Here is an extract from The Cambridge Companion to Literature And The Posthuman that I liked:
“So, postmodernist literature, criticism, and theory - one of the main characteristics of the "postmodern" is that these three discourses can no longer be distinguished - often give the impression that it is a kind of waiting for an impossible event (the "new" or unexpected other), while writing goes on and endlessly produces fiction, which writes about the (im)possibility of writing the event. There is a kind of performativity and circularity, sometimes even an apocalypticism that seeks to invoke, con- jure up and somehow express the ineffable. This is also the reason why intertextuality, or the notion of the intertext, can be seen as one of the central presuppositions of many postmodernist theories and practices. Every text is not only an open system but is also never identical to itself. It is part of a system of textual relations, a form of generalized textuality which alone guarantees the readability of our cultural universe. Thus intertextuality is the very condition of perceiving social reality and there- fore has quasi-ontological status. This also explains the proliferation of narratives about narratives, the fragmentation and loss, the dissemination of identities and the critique of the "unified self" in postmodernist writing. In a textual world where every fiction is only another text, metafictionality becomes virtually interchangeable with intertextuality. As Patricia Waugh explains, metafiction is "a term given to fictional writing which self-consciously and systematically draws attention to its status as an artefact in order to pose questions about the relationship between fiction and reality."

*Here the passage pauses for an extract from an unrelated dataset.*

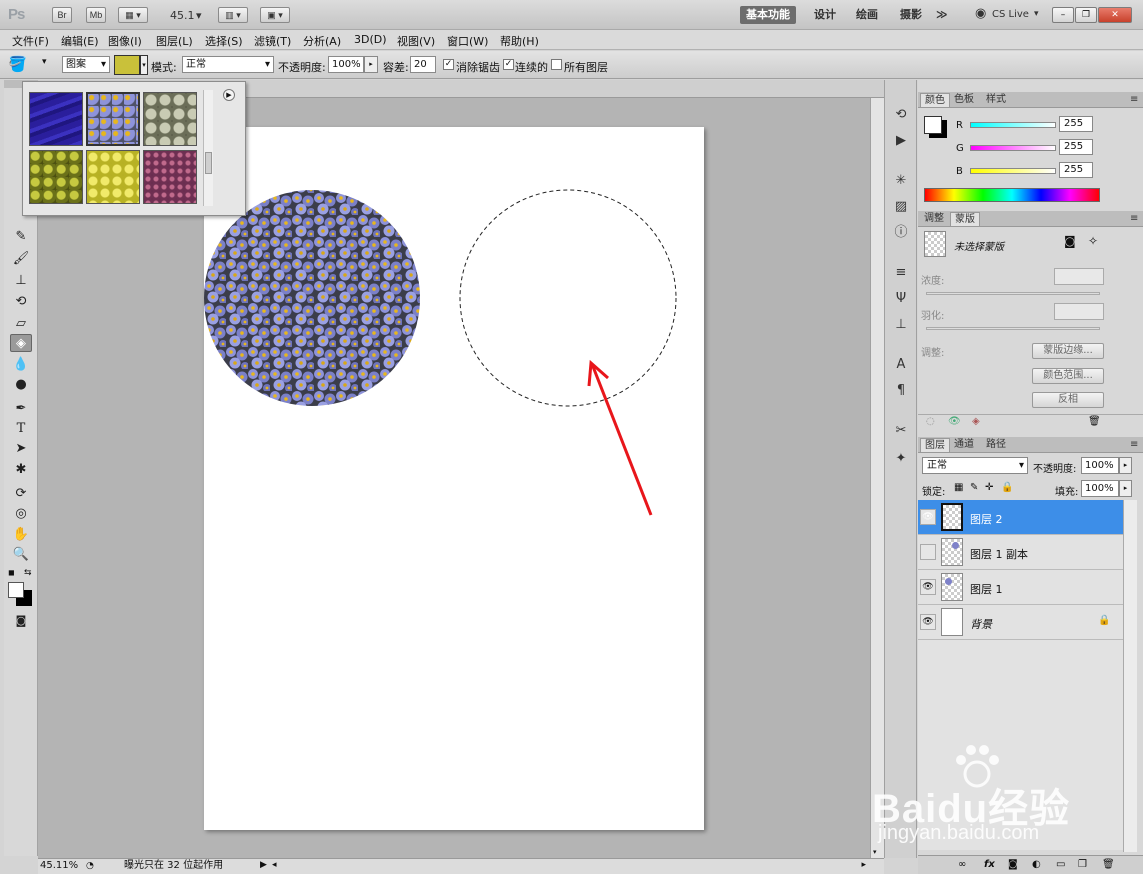  What do you see at coordinates (1082, 864) in the screenshot?
I see `new-layer-icon: ❐` at bounding box center [1082, 864].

In postmodernist fiction, both metafictionality and intertextuality are employed to demonstrate the constructed (or fictional) nature of human reality. In so doing, postmodernist metafiction serves an important "pedagogical" purpose in helping to understand contemporary ideas about reality, which can take a variety of negative and positive reactions: from experiencing the idea of general textuality as a "prisonhouse of language" to the "new forms of the fantastic, fabulatory extravaganzas” in magic realism (Salman Rushdie, Gabriel García Márquez, Clive Sinclair, Graham Swift, D. M. Thomas, John Irving). The generalized notion of textuality thus often leads to a celebration of the power of fiction and fictionalization seen as equivalent to a reality- or world-building process. Some of the most frequent framing devices to be found in postmodernist metafiction thus include "stories within stories, characters reading about their own fictional lives, self-consuming worlds or mutually contradictory situations, Chinese-box structures," thus reaching the conclusion that there "is ultimately no distinction between 'framed' and 'unframed.' There are only levels of form. There is ultimately only content perhaps, but it will never be discovered in a 'natural' unframed state."